Un jeune majeur a été condamné mercredi en comparution immédiate à Paris à 70 heures de travaux d’intérêt général après des incidents mardi en marge de la manifestation contre le projet de loi travail, a-t-on appris jeudi de source judiciaire.

Le jeune homme a été condamné pour sa participation à un attroupement armé avec le visage dissimulé, a-t-on précisé. Le parquet de Paris a fait appel de cette peine.

Plus aucune garde à vue n’était en cours jeudi matin. Deux autres jeunes majeurs devaient comparaître mercredi pour des violences contre des policiers mais leur procès a été renvoyé à une date ultérieure.

Quatre mineurs avaient aussi été placés en garde à vue mardi. Trois d’entre eux ont écopé de mesures de réparation pénale.
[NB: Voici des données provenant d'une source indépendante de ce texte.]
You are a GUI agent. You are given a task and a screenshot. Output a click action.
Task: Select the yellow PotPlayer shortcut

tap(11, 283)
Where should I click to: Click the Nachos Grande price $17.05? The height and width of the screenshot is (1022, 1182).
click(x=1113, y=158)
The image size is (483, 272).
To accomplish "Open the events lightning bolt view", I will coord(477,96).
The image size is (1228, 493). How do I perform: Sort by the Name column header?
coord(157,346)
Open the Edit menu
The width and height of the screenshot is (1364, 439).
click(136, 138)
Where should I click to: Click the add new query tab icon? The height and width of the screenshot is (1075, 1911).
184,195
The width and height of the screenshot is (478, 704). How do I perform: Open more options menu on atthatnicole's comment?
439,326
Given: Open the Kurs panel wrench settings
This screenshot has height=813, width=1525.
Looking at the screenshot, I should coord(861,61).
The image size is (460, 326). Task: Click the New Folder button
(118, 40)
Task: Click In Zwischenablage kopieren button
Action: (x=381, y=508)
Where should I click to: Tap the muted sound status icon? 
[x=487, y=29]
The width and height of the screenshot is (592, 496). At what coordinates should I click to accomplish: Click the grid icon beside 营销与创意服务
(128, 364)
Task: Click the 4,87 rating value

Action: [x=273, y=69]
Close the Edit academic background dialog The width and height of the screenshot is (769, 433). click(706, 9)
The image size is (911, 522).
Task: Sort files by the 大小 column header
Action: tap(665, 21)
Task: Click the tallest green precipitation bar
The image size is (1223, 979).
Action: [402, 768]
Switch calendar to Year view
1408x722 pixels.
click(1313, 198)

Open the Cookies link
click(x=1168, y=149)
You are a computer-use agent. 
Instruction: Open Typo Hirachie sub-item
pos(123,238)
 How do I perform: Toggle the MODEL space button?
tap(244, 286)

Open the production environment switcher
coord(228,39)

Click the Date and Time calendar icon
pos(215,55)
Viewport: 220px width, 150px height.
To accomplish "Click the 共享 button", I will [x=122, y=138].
Au total, 148 interpellations avaient eu lieu mardi dans l’agglomération parisienne (Paris et trois départements de la petite couronne), dont 137 ont finalement fait l’objet de vérifications d’identité avant libération. Les autres avaient été placées en garde à vue à Paris ou en Seine-Saint-Denis.

Des tensions entre manifestants et policiers sont récurrentes depuis le début du mouvement contre le projet de loi travail dans lequel les lycéens sont en première ligne.

A de multiples jets de pierres et de canettes de bière de petits groupes de jeunes aux visages cachés ont répondu des charges et des jets de gaz lacrymogènes de la part des forces de l’ordre.

La semaine dernière, un policier a été placé en garde à vue après la diffusion d’une vidéo où on le voyait porter un violent coup de poing à un lycéen, près du lycée Bergson à Paris (XIXe arrondissement). Il a été convoqué au tribunal correctionnel pour un procès le 12 mai à Paris pour violences volontaires par personne dépositaire de l’autorité publique.